Murphy, meanwhile, said the city of Valparaiso will continue to benefit from an influx of students to the university and that the proposed dorm renovations will be good for the university and its host city.
“The City of Valparaiso supports Valparaiso University and President Padilla as they move forward with the current plan for resource re-appropriation to attract and retain students to Valparaiso University — the only private, Division I university in the region,” Murphy said in an email. “We know this plan has not been made lightly, and the proposed renovations to the University’s freshman residence halls will be an immense asset to both the University and the City moving forward.
“As a result of this decision by President Padilla and his team, our City will continue to benefit from an influx of bright, young minds eager to learn, contribute, and engage in order to make a positive impact on our community,” Murphy added.
Bharath Ganesh Babu, chair of the faculty senate, declined to comment. So far, the student senate has not issued a statement about the sale of the artwork, according to an email from Sophia Behrens, president of the student body.
“The Student Senate understands that there are many opinions about this topic and that some students are upset about the decision,” Behrens said in her email. “Students and classes will continue to take advantage of the Brauer and its collection to enhance their educational experience.”
Behrens declined to comment on how the university administration could have handled the situation differently.
“The Student Senate was not involved in the decision making process, therefore without a more thorough knowledge of the issue, I am not able to give an answer as to what should have been done differently,” she said.

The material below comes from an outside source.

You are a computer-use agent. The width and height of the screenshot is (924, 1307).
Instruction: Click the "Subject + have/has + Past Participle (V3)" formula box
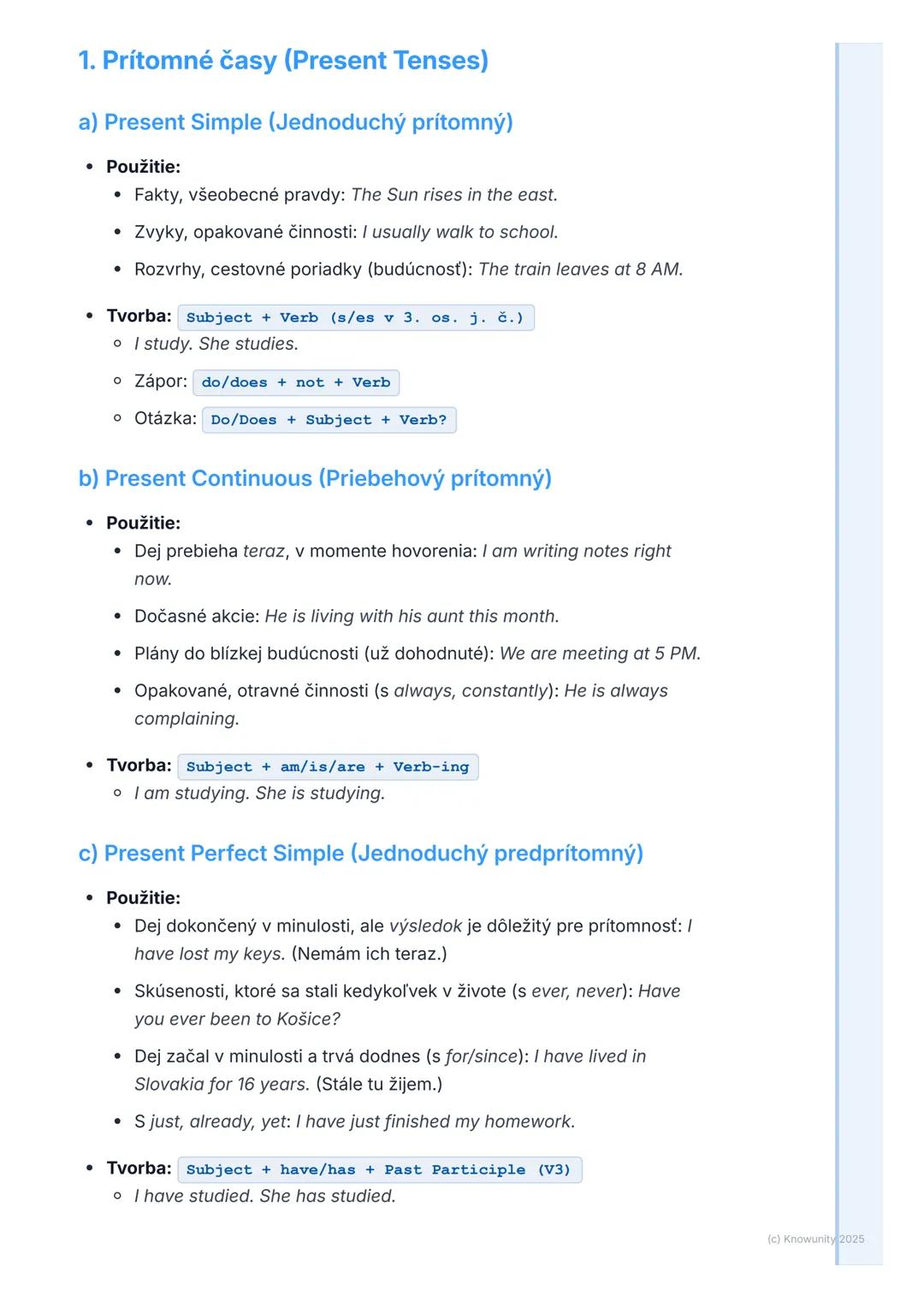(x=379, y=1169)
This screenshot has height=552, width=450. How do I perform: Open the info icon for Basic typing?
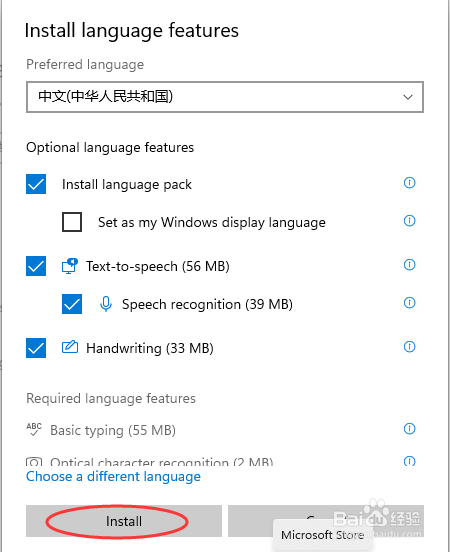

The O’Keeffe and the Hassam paintings were purchased through funds from the 1953 Sloan Trust Agreement, a restricted endowment, said Philipp Brockington, a retired VU law professor who also is a museum benefactor.
Percy Sloan acquired the Church painting from the Art Institute in 1950 and later donated it to the museum, he added.
“In my opinion, the sale of these pieces violates that trust,” Brockington said, adding supporters of the museum have been in touch with Indiana Attorney General Todd Rokita’s office with the hope of stopping the sale because of that violation.
Rokita’s office did not return a request for comment Friday.
Regardless of any legal action, the nation’s major art museum associations condemned the sale in a joint statement Thursday as a violation of museum standards and protocol, which call for funds from the sale of artwork to be reinvested into new pieces.
The statement came from the Association of Academic Museums and Galleries and the American Alliance of Museums, both of which the Brauer Museum has ties to, and the Association of Art Museum Directors and the Association of Art Museum Curators.
“This remains a fundamental ethical principle of the museum field, one which all institutions are obligated to respect: in no event shall funds from deaccessioned works be used for anything other than support for a museum’s collections, either through acquisitions or the direct care of works of art,” the statement noted.